* **PROBLEM DETAILS**
Could you quote the records word for word, from the line with "Describe the element at coordinates (203, 485)" through the line with "coordinates (71, 1178).", including both of those lines?

* **STORED RECORDS**
□ □ □ □

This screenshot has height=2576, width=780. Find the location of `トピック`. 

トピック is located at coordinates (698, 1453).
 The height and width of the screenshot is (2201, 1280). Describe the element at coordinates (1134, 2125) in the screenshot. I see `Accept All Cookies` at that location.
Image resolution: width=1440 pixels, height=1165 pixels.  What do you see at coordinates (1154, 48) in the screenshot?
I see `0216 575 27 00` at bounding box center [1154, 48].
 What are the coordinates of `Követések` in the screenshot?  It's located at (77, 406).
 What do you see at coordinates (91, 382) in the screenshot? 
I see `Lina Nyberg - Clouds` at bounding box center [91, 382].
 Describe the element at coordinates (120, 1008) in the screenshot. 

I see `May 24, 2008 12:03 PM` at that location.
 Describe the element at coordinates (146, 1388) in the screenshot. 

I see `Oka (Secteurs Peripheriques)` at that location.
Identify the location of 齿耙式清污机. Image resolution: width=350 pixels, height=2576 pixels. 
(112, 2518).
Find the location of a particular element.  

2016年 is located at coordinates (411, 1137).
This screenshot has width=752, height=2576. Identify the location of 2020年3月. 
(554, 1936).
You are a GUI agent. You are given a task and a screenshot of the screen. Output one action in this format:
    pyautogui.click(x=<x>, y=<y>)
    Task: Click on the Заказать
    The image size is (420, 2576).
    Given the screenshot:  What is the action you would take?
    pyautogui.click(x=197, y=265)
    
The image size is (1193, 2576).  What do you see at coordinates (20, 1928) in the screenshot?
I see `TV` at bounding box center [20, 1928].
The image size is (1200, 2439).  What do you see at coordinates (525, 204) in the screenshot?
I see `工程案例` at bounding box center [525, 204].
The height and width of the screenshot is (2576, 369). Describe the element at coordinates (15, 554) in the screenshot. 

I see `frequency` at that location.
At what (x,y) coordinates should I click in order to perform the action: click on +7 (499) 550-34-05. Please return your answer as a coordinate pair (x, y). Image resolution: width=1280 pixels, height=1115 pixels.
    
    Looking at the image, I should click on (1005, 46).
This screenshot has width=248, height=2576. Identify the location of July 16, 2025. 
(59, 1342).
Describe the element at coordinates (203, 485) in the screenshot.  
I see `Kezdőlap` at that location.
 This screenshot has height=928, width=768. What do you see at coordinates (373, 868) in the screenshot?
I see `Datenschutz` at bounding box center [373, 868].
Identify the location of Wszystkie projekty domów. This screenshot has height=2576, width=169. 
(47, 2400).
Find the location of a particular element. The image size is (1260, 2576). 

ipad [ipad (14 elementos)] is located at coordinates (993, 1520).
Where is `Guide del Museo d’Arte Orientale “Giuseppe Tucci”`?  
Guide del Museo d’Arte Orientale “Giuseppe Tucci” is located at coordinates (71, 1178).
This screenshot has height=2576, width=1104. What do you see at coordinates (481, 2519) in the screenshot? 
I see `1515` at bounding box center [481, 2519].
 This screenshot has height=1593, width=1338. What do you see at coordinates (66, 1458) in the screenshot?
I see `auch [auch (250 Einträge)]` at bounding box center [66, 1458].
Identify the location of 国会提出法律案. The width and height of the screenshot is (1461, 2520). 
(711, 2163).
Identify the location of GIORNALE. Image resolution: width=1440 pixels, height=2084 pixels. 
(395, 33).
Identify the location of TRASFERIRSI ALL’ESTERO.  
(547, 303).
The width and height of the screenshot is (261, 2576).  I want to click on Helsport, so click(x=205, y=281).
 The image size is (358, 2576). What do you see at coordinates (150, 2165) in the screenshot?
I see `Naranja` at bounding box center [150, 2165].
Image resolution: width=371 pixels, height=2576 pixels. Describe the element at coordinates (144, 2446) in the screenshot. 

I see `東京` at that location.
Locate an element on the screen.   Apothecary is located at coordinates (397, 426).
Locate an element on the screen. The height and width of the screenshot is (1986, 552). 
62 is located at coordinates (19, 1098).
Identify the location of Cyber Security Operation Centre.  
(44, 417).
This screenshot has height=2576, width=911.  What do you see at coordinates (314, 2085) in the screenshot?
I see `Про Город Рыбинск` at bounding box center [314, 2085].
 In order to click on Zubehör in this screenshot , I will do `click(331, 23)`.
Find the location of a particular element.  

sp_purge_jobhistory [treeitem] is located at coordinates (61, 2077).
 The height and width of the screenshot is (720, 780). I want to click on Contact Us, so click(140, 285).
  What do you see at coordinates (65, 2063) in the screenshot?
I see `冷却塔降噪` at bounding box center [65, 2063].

□ □ □ □

* **WORKED ANSWER**
Describe the element at coordinates (203, 485) in the screenshot.  
I see `Kezdőlap` at that location.
 This screenshot has height=928, width=768. What do you see at coordinates (373, 868) in the screenshot?
I see `Datenschutz` at bounding box center [373, 868].
Identify the location of Wszystkie projekty domów. This screenshot has height=2576, width=169. 
(47, 2400).
Find the location of a particular element. The image size is (1260, 2576). 

ipad [ipad (14 elementos)] is located at coordinates (993, 1520).
Where is `Guide del Museo d’Arte Orientale “Giuseppe Tucci”`?  
Guide del Museo d’Arte Orientale “Giuseppe Tucci” is located at coordinates (71, 1178).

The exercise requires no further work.